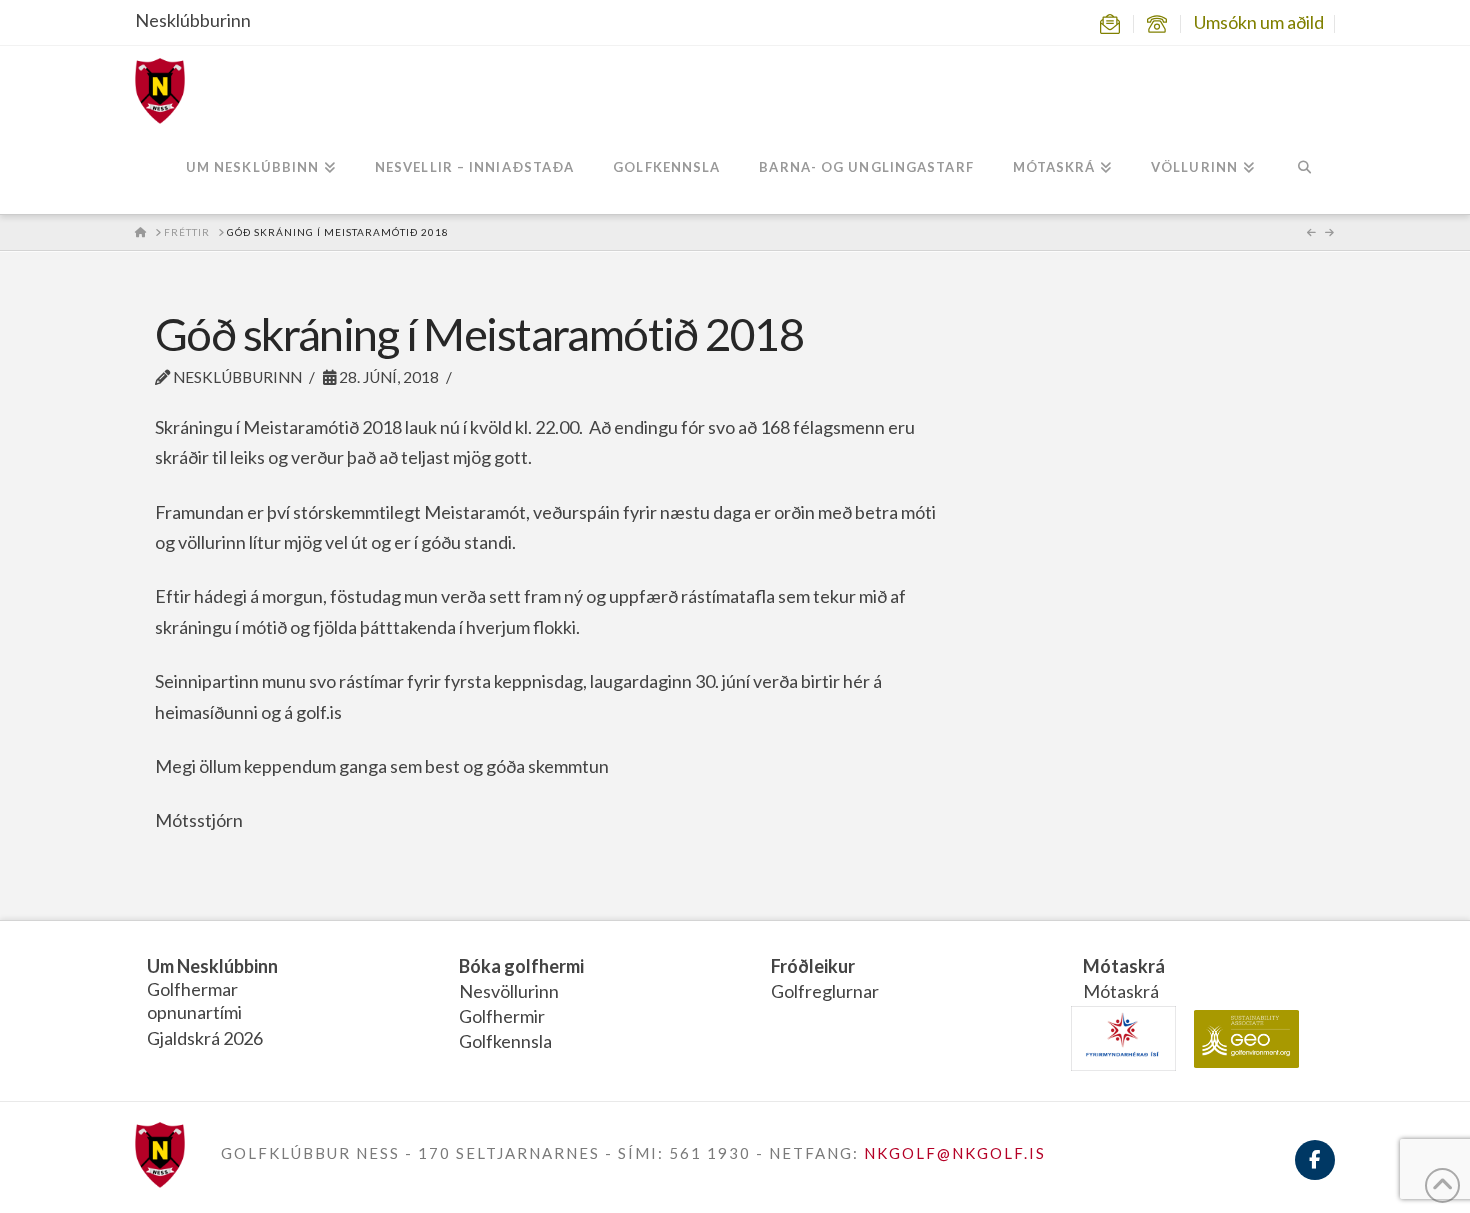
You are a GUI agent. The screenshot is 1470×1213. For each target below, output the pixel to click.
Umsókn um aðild (1259, 22)
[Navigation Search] (1304, 169)
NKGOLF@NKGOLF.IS (955, 1153)
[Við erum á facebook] (1315, 1171)
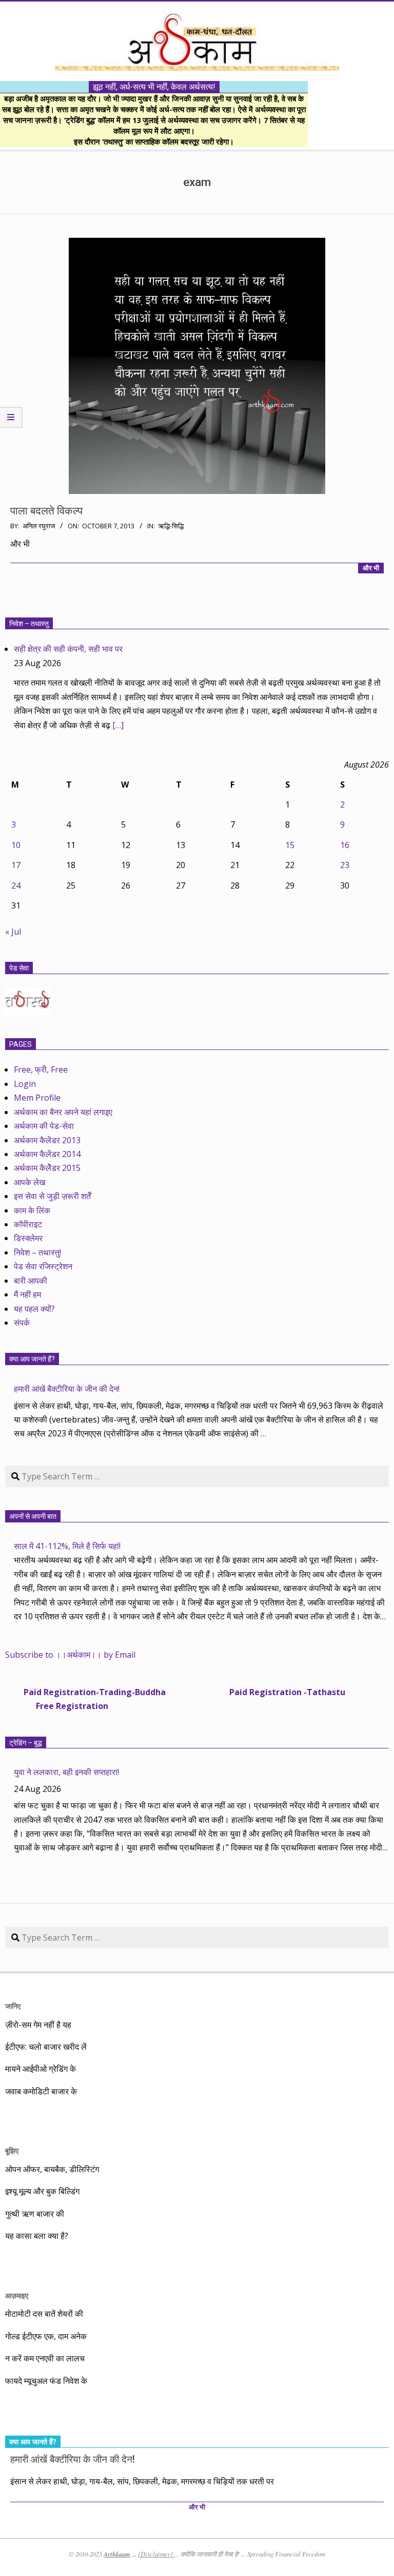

- - -

*What is being asked:*
Leave out the images and copy every record above exactly.

*Exercise response:*
You are a GUI agent. The screenshot is 1470×1213. For each target below, output the pixel to click.
Umsókn um aðild (1259, 22)
[Navigation Search] (1304, 169)
NKGOLF@NKGOLF.IS (955, 1153)
[Við erum á facebook] (1315, 1171)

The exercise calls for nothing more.